» TASK OBJECTIVE:
Each time a line of the listing holds "savofflite", copy that line.

» DATA SUPPLIED:
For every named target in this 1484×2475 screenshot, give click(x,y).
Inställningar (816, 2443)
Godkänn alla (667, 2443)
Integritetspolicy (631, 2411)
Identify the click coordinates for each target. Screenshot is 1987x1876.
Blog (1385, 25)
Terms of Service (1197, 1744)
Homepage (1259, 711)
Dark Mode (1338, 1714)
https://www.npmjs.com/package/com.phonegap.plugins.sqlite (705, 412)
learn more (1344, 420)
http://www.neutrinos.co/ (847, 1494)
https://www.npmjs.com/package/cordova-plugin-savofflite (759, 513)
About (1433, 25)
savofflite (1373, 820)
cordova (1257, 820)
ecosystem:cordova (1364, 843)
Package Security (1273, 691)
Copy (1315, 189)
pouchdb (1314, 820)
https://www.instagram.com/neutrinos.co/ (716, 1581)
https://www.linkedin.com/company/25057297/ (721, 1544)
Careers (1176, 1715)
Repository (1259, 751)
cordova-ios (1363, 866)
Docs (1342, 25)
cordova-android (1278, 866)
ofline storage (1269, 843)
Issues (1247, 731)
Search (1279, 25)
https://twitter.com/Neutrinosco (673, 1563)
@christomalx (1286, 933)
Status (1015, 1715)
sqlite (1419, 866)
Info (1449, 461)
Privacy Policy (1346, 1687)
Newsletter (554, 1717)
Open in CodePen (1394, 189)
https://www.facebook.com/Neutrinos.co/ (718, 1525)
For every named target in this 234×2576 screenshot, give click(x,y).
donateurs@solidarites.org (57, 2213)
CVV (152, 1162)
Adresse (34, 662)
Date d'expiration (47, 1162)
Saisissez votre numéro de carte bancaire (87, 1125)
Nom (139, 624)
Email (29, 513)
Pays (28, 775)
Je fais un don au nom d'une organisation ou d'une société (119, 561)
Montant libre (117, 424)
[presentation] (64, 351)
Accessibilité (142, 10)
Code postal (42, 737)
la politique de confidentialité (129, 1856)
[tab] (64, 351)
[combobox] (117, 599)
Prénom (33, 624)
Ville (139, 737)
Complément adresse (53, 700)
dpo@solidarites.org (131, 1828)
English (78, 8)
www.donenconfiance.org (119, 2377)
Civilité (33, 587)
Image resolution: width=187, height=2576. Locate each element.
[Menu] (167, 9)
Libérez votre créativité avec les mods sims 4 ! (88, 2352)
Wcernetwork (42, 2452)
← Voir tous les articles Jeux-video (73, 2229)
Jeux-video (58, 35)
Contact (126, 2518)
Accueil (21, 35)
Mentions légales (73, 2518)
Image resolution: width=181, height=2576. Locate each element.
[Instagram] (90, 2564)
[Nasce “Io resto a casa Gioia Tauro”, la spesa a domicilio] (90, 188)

» RESULT OF THE EXERCISE:
https://www.npmjs.com/package/cordova-plugin-savofflite (759, 513)
savofflite (1373, 820)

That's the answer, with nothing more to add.